Software Development Engineer, ML Systems, Annapurna Labs

About the job

You will join a dynamic team working at the cutting edge of the GenAI revolution by applying AI to AI. You will work on building agents, tools, and models to simplify and accelerate customer adoption of Neuron, the software stack supporting Amazon's Machine Learning silicon: Trainium. Partnering with external and internal customers, you will identify key obstacles and opportunities to accelerate their migration to AWS's ML silicon. You will be a key contributor driving impact by building AI agents and tools that simplify AWS Neuron adoption, which is critical to AWS's Generative AI business.

Responsibilities

Research implementations that deliver the best possible experiences for customers.

Deliver on goals to improve the time and effort it takes to port and optimize Machine Learning workloads on Neuron.
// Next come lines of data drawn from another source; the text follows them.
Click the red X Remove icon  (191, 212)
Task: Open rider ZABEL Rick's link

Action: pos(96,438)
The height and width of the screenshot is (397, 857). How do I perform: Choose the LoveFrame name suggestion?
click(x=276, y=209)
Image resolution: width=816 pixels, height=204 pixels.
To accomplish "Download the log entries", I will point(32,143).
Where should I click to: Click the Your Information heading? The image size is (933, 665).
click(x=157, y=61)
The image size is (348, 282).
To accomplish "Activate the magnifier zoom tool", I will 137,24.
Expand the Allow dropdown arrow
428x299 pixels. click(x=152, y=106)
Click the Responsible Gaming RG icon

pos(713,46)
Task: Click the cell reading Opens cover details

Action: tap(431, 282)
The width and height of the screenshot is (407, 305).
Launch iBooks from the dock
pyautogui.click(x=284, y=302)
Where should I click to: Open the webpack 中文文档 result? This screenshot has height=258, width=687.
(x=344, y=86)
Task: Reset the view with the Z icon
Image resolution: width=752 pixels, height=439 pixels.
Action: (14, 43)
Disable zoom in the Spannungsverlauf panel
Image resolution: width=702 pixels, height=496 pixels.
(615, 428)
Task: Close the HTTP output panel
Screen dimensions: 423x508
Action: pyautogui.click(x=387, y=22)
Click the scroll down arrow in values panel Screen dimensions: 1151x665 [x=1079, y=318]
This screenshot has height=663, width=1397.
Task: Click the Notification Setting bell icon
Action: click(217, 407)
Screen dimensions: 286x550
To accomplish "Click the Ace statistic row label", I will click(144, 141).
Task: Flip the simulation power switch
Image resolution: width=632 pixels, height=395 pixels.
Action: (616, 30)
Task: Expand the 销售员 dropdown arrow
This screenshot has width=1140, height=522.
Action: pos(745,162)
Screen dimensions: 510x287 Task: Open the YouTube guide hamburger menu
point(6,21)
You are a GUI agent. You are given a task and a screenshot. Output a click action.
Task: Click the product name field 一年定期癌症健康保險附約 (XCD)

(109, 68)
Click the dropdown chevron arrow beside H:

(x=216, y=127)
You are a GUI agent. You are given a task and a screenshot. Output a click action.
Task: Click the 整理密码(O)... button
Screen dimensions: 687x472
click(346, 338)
Solve challenging technical problems, often ones not solved before, at every layer of the stack

Design, implement, test, deploy and maintain innovative software solutions to transform service performance, durability, cost, and security.

Build high-quality, highly available, always-on products.

Potentially contribute intellectual property through patents

Qualifications

Minimum

3+ years of non-internship professional software development experience

2+ years of non-intternship design or architecture (design patterns, reliability and scaling) of new and existing systems experience

Experience programming with at least one software programming language

Experience working with Data & AI related technologies, including, but not limited to, AI/ML, GenAI, Analytics, Database, and/or Storage

Experience working with customers with a passion for delivering exceptional service, or experience that includes strong analytical skills, attention to detail, and effective communication abilities and experience in software development

Computer Science core: object-oriented design, data structures, and performance analysis with at least 2 programming languages.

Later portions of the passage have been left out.